Figure F8. Diagnostics becomes auditable when state transitions are evidence-producing actions, not implicit behavior. Boot-time tests establish baseline; run-time monitors preserve coverage during operation.

H2-9. Fault Handling & Degraded Operation: Decision Logic You Can Defend

Fault handling becomes defensible when it is written as auditable, testable rules: clear fault classes, explicit voting and arbitration semantics, evidence-backed transitions into degraded operation, and objective recovery gates.

Design objective: every degrade/switch/isolate action must be explainable as trigger evidence → decision → action → recovery condition, recorded with correlation IDs.

Fault classification (policy router)

  • Transient vs persistent: windowed spikes vs sustained violations drive action strength and recovery barriers.
  • Single-point vs multi-point: local anomalies vs cross-domain correlation (systemic risk signature).
  • Recoverable vs non-recoverable: automatic restore requires stability windows and retest pass; otherwise manual clear.
  • Rule: classification dictates what evidence must be collected and which actions are allowed.

Voting & consistency (mismatch handling)

  • Mismatch semantics: quantify disagreement by count + duration, not by a single sample.
  • Arbitration outputs: vote_result and confidence_level must be logged.
  • Anti-flap: hysteresis + cooldown prevents oscillation near thresholds.
  • Isolation scope: isolate the faulty channel while preserving stable authority paths where possible.

Evidence requirements (every transition)

  • Trigger context: window statistics and source module ID.
  • Decision trace: reason code, classification, and arbitration summary.
  • Action trace: degrade/switch/isolate/limit plus result status.
  • Recovery gate: stability window, retest status, and explicit restore decision.

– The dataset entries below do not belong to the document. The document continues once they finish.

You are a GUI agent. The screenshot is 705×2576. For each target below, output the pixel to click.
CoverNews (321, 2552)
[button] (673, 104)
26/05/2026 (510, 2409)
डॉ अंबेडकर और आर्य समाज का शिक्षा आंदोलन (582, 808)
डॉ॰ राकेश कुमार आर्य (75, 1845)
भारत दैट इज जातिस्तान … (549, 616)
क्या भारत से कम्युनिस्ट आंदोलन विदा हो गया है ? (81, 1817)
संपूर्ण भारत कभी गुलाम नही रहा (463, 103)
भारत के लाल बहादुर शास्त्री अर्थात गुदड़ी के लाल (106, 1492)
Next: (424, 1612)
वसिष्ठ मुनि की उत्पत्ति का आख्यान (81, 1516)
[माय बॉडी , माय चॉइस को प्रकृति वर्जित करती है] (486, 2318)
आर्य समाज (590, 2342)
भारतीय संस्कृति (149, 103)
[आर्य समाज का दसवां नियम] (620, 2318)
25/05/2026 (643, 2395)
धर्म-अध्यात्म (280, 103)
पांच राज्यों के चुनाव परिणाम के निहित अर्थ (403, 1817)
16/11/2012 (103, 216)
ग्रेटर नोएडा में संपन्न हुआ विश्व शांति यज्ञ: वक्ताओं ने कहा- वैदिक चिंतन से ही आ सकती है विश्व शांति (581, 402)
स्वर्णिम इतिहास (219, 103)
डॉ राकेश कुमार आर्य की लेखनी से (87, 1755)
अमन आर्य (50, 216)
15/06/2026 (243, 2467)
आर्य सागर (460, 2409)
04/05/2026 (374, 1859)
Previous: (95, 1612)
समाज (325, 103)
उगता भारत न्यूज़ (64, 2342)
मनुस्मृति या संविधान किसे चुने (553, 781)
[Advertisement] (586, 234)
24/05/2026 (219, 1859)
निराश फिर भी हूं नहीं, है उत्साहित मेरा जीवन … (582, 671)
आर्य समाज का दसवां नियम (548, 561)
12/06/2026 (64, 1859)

Degraded operation (strategy semantics)

  • Degraded: keep a minimum validated control/monitor set with quality flags.
  • Fault: stop high-risk outputs; preserve alarms, evidence, and maintenance access.
  • Restore: never automatic without objective stability + retest criteria.
  • Audit value: transitions must be replayable using correlated evidence bundles.
Practical rule: without anti-flap gates (window + hysteresis + cooldown), “degraded operation” can become a new fault generator.

IF/THEN Rule Block A — Network degradation escalation

IFTHENDOEXIT

IF network loss/jitter exceeds the defined budget for a sustained window (with flap count rising), THEN classify as persistent network degradation, DO switch authority path and limit non-essential traffic, EXIT only after a stability window + retest pass confirms healthy metrics.

  • Record: event_id, event_type, network_health_summary, decision_code, decision_outcome, recovery_gate

IF/THEN Rule Block B — Redundant input mismatch arbitration

IFTHENDOEXIT

IF redundant channels disagree beyond mismatch thresholds (count + duration) and integrity checks are failing, THEN classify as single-point channel fault unless cross-domain correlation indicates multi-point risk, DO isolate the disagreeing channel and publish the arbitration result with confidence, EXIT only after cooldown + retest validates consistency over a stability window.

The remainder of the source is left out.